Explore TechniqueCreative Technique
Unexpected Utility
The campaign transforms a pill code, an identifier of addiction, into an unexpected tool for recovery. It repurposes a mundane detail into a direct, life-saving connection.
Explore TechniqueCraft Breakdown
This campaign's craft is exceptional in its brilliant creative strategy, transforming an object of addiction (pill imprints) into a functional symbol of hope and a direct pathway to help, amplified by compelling storytelling and integrated media execution.

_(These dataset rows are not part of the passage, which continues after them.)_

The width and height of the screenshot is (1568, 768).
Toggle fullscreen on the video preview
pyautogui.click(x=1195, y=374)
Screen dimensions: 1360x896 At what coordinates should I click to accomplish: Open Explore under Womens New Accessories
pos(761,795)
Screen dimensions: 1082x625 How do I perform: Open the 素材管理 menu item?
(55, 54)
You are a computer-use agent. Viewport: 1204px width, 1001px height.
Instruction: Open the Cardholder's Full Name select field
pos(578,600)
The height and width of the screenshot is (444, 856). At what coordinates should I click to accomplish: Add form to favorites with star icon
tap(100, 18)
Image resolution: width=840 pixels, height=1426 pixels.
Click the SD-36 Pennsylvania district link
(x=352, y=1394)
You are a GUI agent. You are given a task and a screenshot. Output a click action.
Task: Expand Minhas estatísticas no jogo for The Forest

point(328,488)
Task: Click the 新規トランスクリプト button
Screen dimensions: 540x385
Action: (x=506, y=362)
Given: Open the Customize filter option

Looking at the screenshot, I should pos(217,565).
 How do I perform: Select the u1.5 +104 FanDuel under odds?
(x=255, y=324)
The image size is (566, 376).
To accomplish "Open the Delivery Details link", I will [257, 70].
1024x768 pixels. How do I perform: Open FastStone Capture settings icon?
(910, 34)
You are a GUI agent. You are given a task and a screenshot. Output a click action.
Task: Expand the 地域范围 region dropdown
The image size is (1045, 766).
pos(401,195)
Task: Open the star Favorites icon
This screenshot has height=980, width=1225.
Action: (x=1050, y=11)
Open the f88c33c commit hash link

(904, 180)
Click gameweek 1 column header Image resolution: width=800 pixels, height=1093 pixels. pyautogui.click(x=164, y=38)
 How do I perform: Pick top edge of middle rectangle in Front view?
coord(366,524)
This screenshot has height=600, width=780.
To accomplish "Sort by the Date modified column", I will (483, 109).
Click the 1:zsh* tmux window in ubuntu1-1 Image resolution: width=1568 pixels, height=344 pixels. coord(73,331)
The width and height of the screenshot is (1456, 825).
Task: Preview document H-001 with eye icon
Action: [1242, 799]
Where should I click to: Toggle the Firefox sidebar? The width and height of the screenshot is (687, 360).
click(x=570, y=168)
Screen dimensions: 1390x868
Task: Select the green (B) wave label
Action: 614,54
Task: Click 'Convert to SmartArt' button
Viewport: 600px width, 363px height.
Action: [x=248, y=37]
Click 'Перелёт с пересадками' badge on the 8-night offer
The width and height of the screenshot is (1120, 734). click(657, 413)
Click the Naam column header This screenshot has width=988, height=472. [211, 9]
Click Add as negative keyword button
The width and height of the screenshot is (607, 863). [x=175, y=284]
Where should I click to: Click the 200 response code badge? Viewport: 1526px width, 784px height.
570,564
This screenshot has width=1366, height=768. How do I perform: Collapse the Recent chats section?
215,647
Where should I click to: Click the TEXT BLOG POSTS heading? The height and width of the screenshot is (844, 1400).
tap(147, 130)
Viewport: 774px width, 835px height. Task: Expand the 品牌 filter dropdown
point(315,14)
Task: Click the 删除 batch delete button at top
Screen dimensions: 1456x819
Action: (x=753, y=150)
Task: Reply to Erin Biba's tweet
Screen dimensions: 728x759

The campaign's core idea of using opioid pill imprint codes as phone extensions for a helpline is remarkably innovative and directly ties the source of addiction to the path to recovery.
The visual design of incorporating real pill imprints into the phone number and campaign assets is a powerful, memorable, and highly functional solution that anchors the entire concept.
The use of real survivor stories in an accessible format (split-screen calls, website, social media) creates profound emotional connection and demonstrates the helpline's efficacy and empathy.
The strategic placement of out-of-home ads in relevant environments and the multi-platform approach across TV, digital, and social media ensured broad reach and accessibility for the target audience.
The true genius lies in the synergy between the creative strategy and design, where a common, overlooked detail (pill imprints) is recontextualized into a lifeline, making the campaign not just innovative but also deeply practical and resonant.